On the product page, I simplified the amount of time the user needs to spend researching if the dog is a good fit for them in the following ways:

  • I listed easy access to important pet criteria mentioned in the interview (good with other pets, lives in an apartment, etc.)
  • I added a link for breed info that takes the user to a partner website that gives ratings for just about any criteria people are looking for. This should cover any other criteria they are looking for. It opens in a new tab, so that they can have it for reference.


Because the goal of this website is to make all pets more viewable to people browsing, it's important to minimize any roadblocks. One is the name.

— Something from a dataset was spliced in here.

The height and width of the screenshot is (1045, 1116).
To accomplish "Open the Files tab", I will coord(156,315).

It's hard for people to remember acronyms unless they are very familiar with them. I recommended the name "Shelter by DYR" because Shelter is very easy for people to remember and it still has the credibility of DYR in the name. How sad would it be if people cannot remember the name of the website and do not come back for that reason and some dogs that they could have supported have died in the process (so dramatic, I know).

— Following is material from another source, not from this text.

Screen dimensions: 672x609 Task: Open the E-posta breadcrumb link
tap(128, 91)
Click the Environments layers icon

As far as the colors, I chose navy because it is timeless and reliable. Coral orange adds a great pop and the urgency that red communicates without being too jarring.

Phase 4: Interaction and Implementation

Mobile Prototype

Task: You live in an apartment and are looking for a pet that does not need much activity. You are in your late twenties, living in an apartment in Burbank, California. You have a pretty busy lifestyle and don’t have much time to go on long walks with your dog. Find dogs that fit your lifestyle.

Desktop Prototype

User testing


Identify ease of navigating through the website, current pain points and whether the search by category cards makes it simpler to find a pet.

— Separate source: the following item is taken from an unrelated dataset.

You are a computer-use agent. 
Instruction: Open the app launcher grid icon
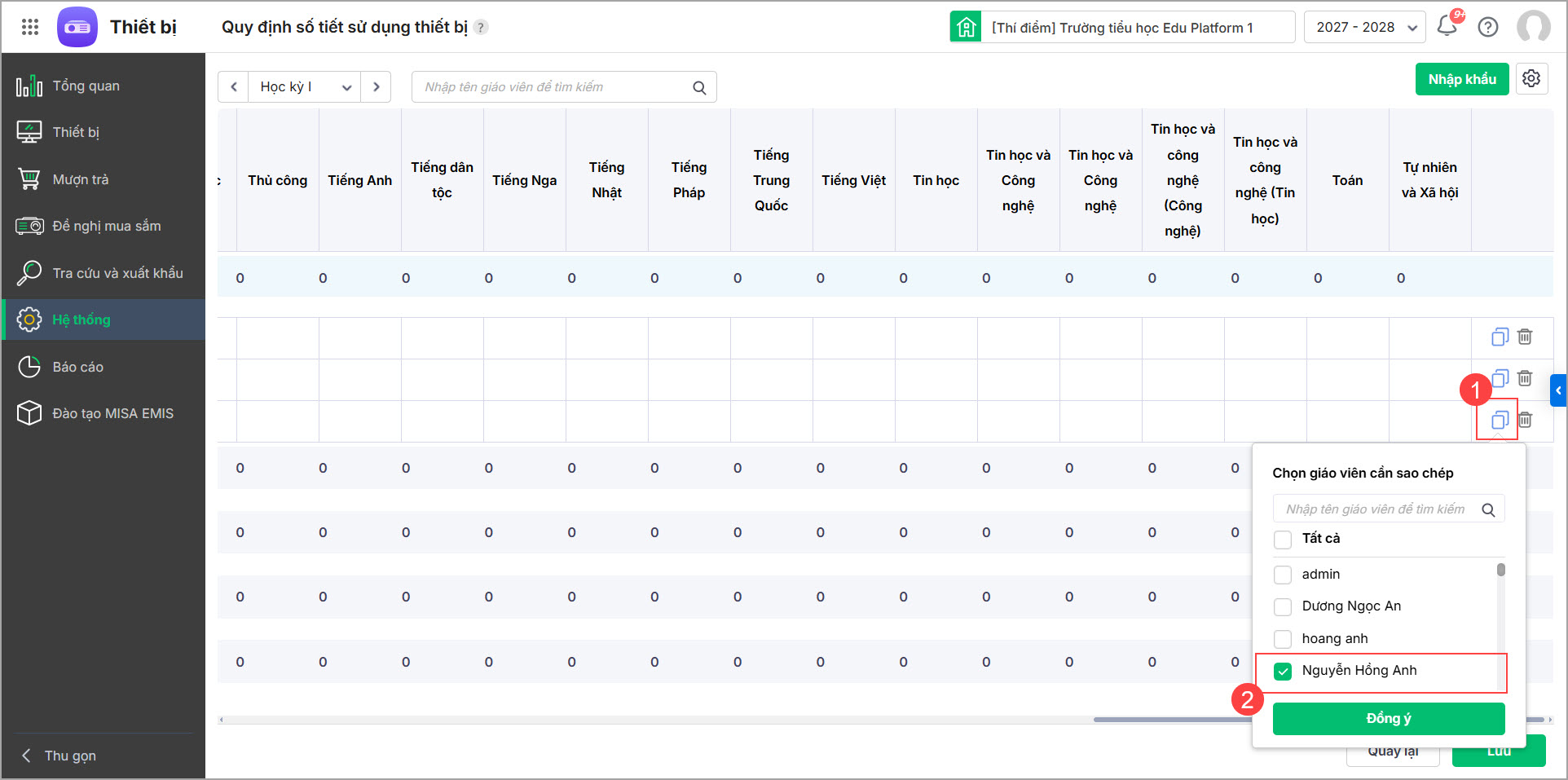(x=30, y=27)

Interviewed 5 participants, age 23- 33. Users tested either the mobile prototype or web prototype. Tasks ranged from finding dogs suitable for an apartment with low exercise needs, to testing if the information on each pet page is clear.

Affinity Map


  1. Users LOVED the module on the homepage that allows people to search via apartment, energy levels, etc.
  2. The website is easy to navigate, clean, positive and hopeful.
  3. Users are not likely to learn more about the pet unless they like what the pet looks like. Thus, it’s important for the pet thumbnail to be clear.
  4. Users liked having multiple images on each pet’s section, so they can see the different sides of the animal.
  5. Pictures of pets outside of the cages conveys that the shelters take good care of the pets. Outside pictures tend to go over best.
  6. Many users said the goal of the website seems to be to make sure owners get a good match for their pet to find their “forever friend” that they don’t part with soon after realizing they are not a good fit for their situation.
  7. The website seems very dog focused, so we need to add more cats to search cards in order to make sure those searching for cats have access to the same features as those searching for dogs have.
”I search for dogs all the time and I wish other websites allowed you to search so easily.” - Lauren H., user tester

Next Steps

  1. Prioritize adjustments: Prioritize based on how severely it impacts the users from completing calls to action, browsing and adopting dogs.
  2. Make adjustments: This includes to make the homepage helpful for people that search for cats, to enhance image quality and to make it very clear who DYR is.
  3. Test: Once the prototype is updated, we will do user testing to see if the solutions solved the problem and gather more info to improve the website.

Lessons learned

Understanding what is important to the user during the interview process is key. Designing the homepage around that criteria is what made the website such a success and so user friendly to our testers. It was designed in the way that they thought, rather than forcing them to translate what they thought into filters that do not match their thought process completely.